*** Source passage ***

Big news all over the place today about a huge scientific achievement led by Dr. J. Craig Venter, some 15 years and tens of millions of dollars in the making. A live press conference is taking place now, as I type this blog post (screengrab above), and you can watch the video online. "We've briefed the White House..." Venter says, as I click publish... followed by an audience question about bioterrorism concerns. This is big stuff. Snip from Edge.org announcement:
On May 20th, J. Craig Venter and his team at J.C Venter Institute announced the creation of a cell controlled by a synthetic genome in a paper published in SCIENCE. As science historian George Dyson points out, "from the point of view of technology, a code generated within a digital computer is now self-replicating as the genome of a line of living cells. From the point of view of biology, a code generated by a living organism has been translated into a digital representation for replication, editing, and transmission to other cells."This new development is all about operating on a large scale. "Reading the genetic code of a wide range of species," the paper says, "has increased exponentially from these early studies. Our ability to rapidly digitize genomic information has increased by more than eight orders of magnitude over the past 25 years " This is a big scaling up in our technological abilities. Physicist Freeman Dyson, commenting on the paper, notes that "the sequencing and synthesizing DNA give us all the tools we need to create new forms of life". But it remains to be seen how it will serve in practice.
One question is whether or not a DNA sequence alone enough to generate a living creature. One way of reading of the paper suggests this doesn't seem to be the case because of the use of old microplasma cells into which the DNA was inserted -- that this is not about "creating" life" because, the new life requires an existing living recipient cell. If this is the case, what is the chance of producing something de novo? The paper might appear to be about a somewhat banal technological feat. The new techniques build on existing capabilities. What else is being added, what is qualitatively new?
While it is correct to say that the individual cell was not created, a new line of cells (dare one say species?) was generated. This is new life that is self-propagating, i.e. "the cells with only the synthetic genome are self replicating and capable of logarithmic growth."
Freeman Dyson, commenting on the paper on EDGE, wrote:
Sphere: Related ContentI feel sure of only one conclusion. The ability to design and create new forms of life marks a turning-point in the history of our species and our planet.

*** End of Source passage ***

Things to do:
1. Sum up the post about Venter's synthetic genome in two sentences.
2. Name every person the post about Venter's synthetic genome mentions by name.
3. Please retype the post about Venter's synthetic genome from "Freeman Dyson, commenting on the paper on" up to and including "and our planet.".
The material after this point comes from a separate source.

*** Record set ***

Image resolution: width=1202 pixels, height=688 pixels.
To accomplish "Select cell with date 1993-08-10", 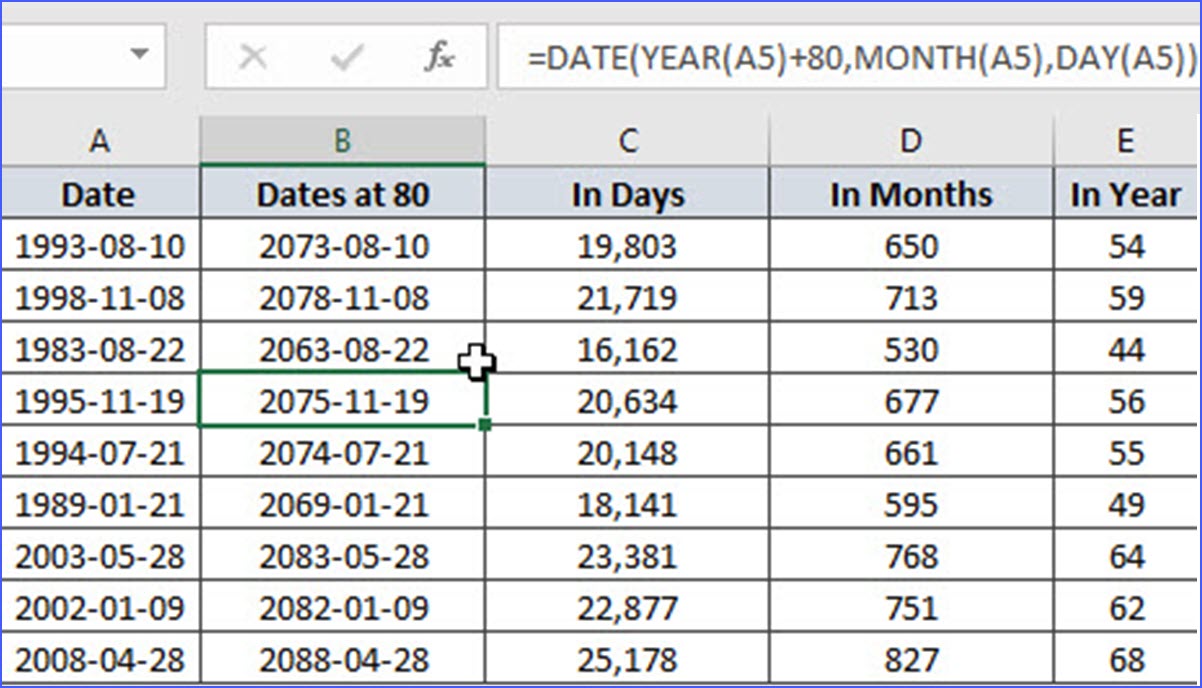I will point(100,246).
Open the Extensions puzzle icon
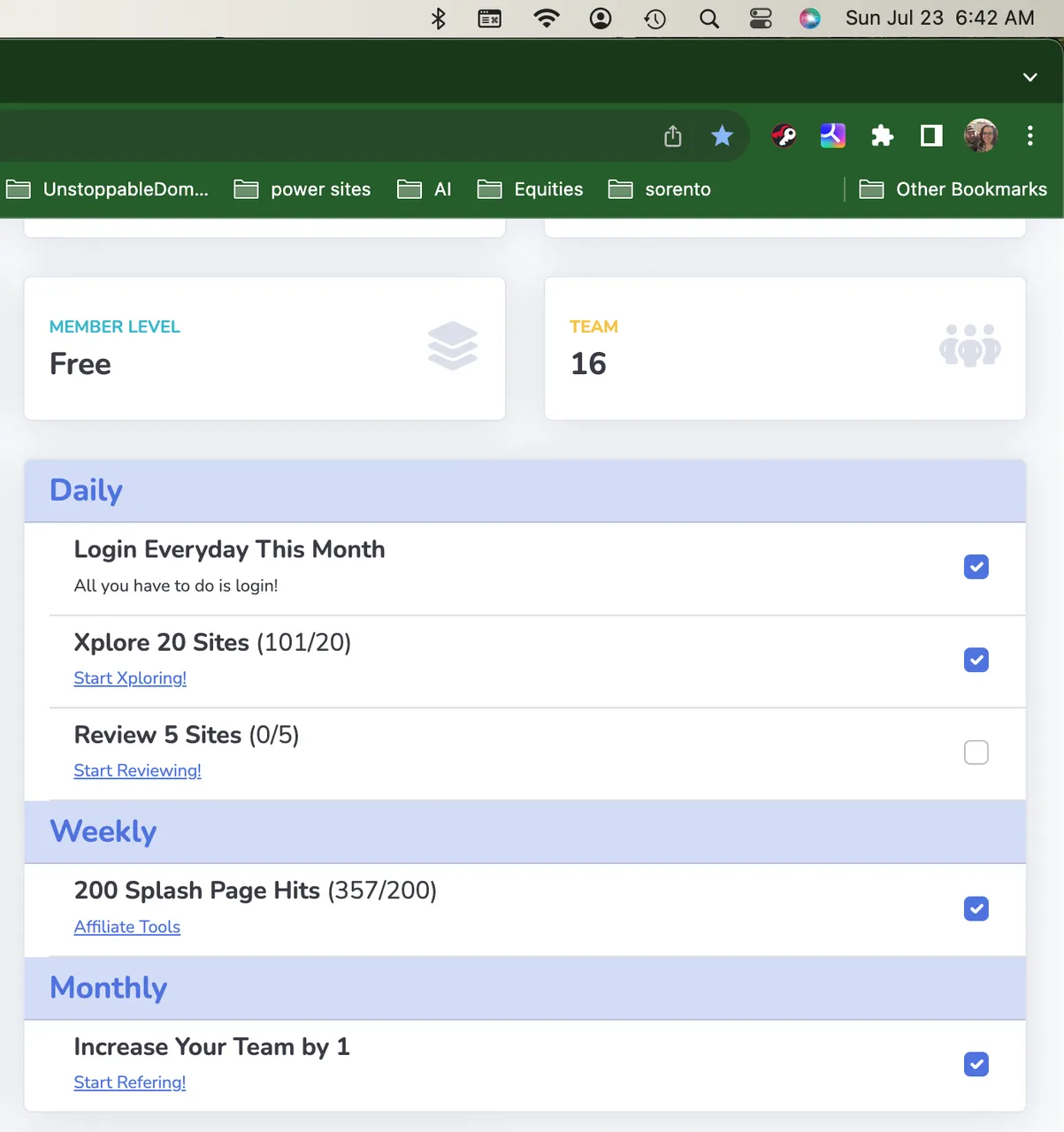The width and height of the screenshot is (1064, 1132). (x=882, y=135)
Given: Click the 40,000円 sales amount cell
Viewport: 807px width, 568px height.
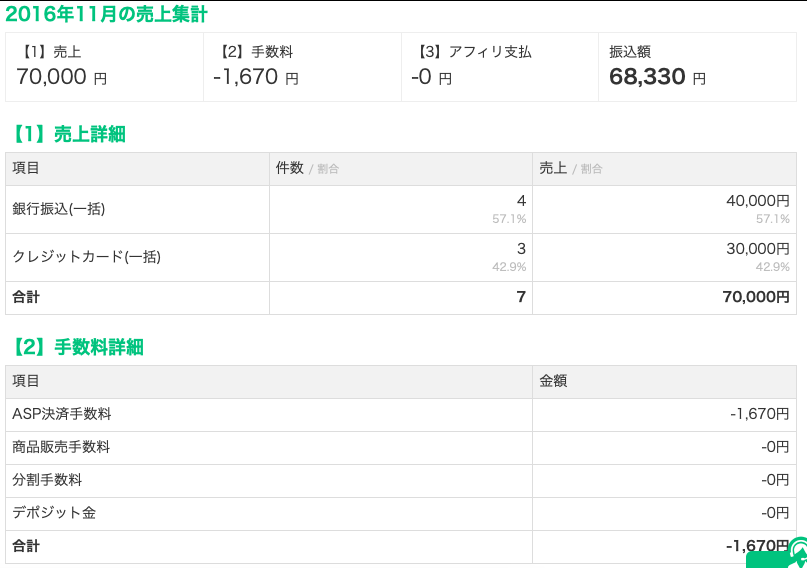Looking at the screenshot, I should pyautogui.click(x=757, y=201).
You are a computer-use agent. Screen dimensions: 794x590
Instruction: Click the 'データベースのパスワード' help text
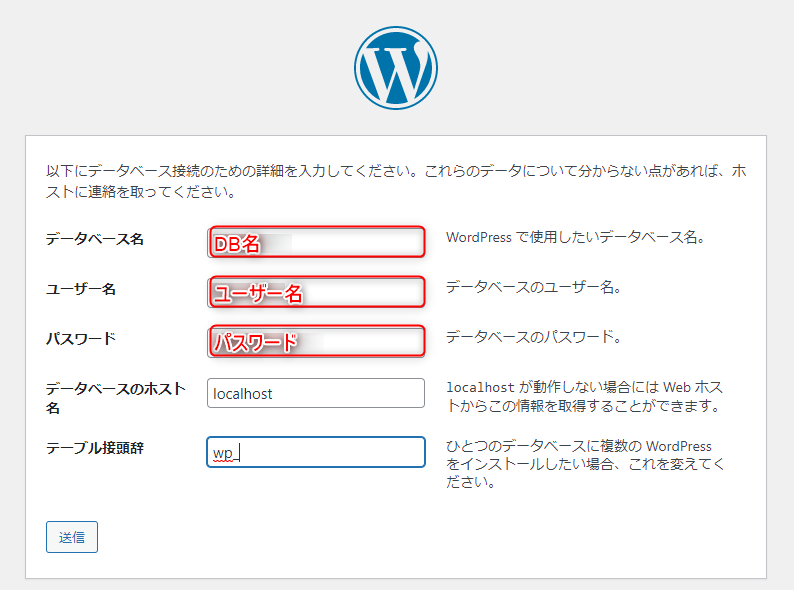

*** End of Record set ***

Task responses:
1. J. Craig Venter and his team at J.C Venter Institute announced in a SCIENCE paper the creation of a cell controlled by a synthetic genome, an achievement some 15 years and tens of millions of dollars in the making. Although the DNA was inserted into existing recipient cells, the result was a new line of self-replicating cells, which Freeman Dyson called a turning-point in the history of our species and our planet.

2.
J. Craig Venter
George Dyson
Freeman Dyson

3.
Freeman Dyson, commenting on the paper on EDGE, wrote:
Sphere: Related ContentI feel sure of only one conclusion. The ability to design and create new forms of life marks a turning-point in the history of our species and our planet.